The doc laughs. “Definitely.”

“Merry Christmas, honey.”

“Yes, it is.” The doc smiles. He looks down for the watch. It’s gone.

I look for it too, but I don’t have it. Maybe I never did. I look up, worried that this will bring him down again. But he’s smiling. He pulls her closer to him and he smiles. And in that moment, I know he’s going to be alright. I can finally see Christmas in him. I turn to walk away. I’m back in eternity before my eyes leave him.

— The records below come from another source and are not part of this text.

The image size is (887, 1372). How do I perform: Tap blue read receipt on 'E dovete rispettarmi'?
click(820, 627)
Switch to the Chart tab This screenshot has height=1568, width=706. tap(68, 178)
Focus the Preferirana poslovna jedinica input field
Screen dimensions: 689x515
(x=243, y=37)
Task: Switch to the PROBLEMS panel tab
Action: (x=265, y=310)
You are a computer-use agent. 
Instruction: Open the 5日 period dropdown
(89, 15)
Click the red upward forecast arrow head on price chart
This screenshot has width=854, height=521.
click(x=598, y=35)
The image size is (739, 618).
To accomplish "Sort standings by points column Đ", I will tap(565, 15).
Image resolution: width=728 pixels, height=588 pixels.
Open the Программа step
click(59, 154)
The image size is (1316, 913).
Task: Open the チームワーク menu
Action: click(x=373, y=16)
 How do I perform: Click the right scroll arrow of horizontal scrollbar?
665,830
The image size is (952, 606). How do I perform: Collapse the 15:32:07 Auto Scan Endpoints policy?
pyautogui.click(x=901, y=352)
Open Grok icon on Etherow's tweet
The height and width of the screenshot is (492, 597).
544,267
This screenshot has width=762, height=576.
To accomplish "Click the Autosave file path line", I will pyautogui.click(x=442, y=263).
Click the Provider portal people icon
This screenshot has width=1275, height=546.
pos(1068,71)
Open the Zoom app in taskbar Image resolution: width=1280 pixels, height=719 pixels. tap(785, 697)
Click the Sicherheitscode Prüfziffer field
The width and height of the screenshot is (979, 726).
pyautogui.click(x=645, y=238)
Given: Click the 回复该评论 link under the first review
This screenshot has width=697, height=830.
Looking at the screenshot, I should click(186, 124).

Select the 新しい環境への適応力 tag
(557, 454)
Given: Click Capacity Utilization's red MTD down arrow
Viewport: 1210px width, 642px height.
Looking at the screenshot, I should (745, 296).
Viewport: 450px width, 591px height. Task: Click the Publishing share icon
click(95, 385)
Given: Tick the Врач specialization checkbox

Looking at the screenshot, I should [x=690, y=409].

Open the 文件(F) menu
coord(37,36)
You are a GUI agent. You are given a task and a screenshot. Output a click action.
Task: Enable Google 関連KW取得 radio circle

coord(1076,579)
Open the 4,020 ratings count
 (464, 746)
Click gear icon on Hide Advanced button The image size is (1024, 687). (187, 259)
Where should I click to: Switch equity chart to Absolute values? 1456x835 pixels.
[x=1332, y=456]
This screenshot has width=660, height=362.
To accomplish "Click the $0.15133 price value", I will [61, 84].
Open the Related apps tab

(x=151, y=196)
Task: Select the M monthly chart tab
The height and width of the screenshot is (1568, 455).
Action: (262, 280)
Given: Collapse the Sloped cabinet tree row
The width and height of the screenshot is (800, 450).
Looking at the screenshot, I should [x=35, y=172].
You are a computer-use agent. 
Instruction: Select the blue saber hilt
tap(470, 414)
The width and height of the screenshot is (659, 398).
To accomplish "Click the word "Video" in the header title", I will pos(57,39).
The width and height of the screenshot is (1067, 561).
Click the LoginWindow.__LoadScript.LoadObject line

A father, a mother, and a child. I said how a Christmas tree is a tiny glimpse of heaven. But an even greater glimpse is that image: the one of the first Christmas night. Heaven may be outside of time, but tonight it’s joined in the celebration of the moment love cried out in a quiet barn in a small town. Christmas in heaven doesn’t need gifts, because we’ve already been given everything. And it all started with a family.

I think of what it was like to hang out with Mason. To spend time with the doc. To curl up under a Christmas tree with my mom. There was so much bad in my life, but so much good, too. And the truly good things don’t go away in heaven. They get to stay forever. I may have to wait for those I left behind to come with me, but seeing them live their lives makes that wait joyful.

I hug my mom close and wish her a Merry Christmas as I return to the loving arms of my Creator this Christmas night. One day, I pray everyone I’ve ever loved will be here, too.